*INFORMATION SUPPLIED*:
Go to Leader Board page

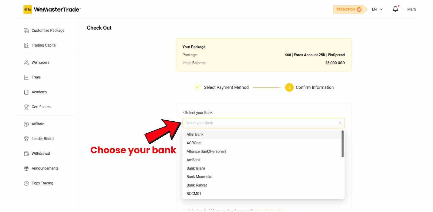42,139
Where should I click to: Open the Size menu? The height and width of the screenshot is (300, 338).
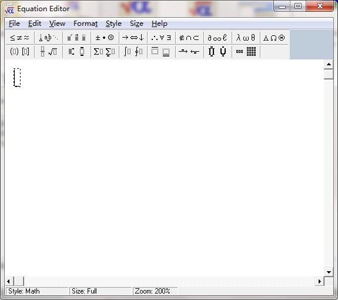click(x=136, y=24)
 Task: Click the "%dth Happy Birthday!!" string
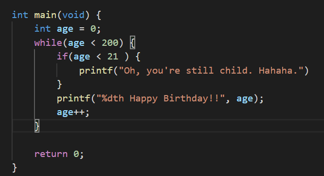[161, 98]
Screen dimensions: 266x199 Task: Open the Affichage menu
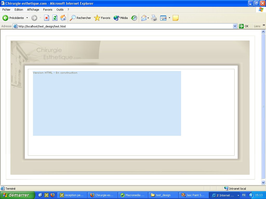[33, 10]

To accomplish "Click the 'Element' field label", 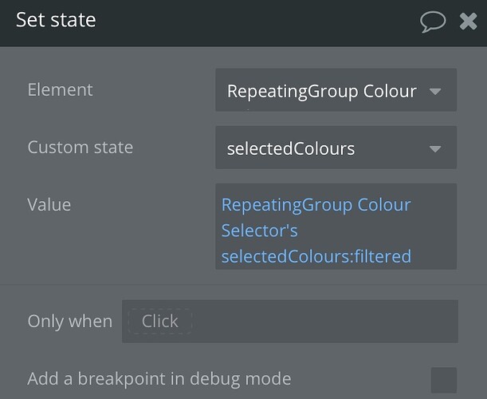I will [60, 90].
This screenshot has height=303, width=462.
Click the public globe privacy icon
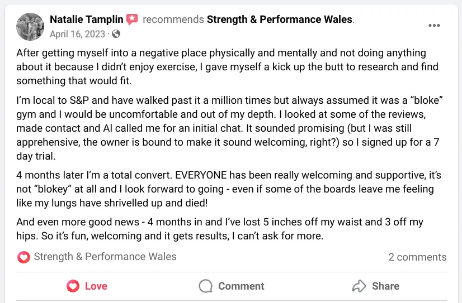(116, 34)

*EXERCISE GOAL*: The copy has to start at the line that contains "This screenshot has height=303, width=462." and end at the last line of the material above, matching the original exactly and holding no pictures.

*TASK RESPONSE*:
This screenshot has height=303, width=462.
Click the public globe privacy icon
(116, 34)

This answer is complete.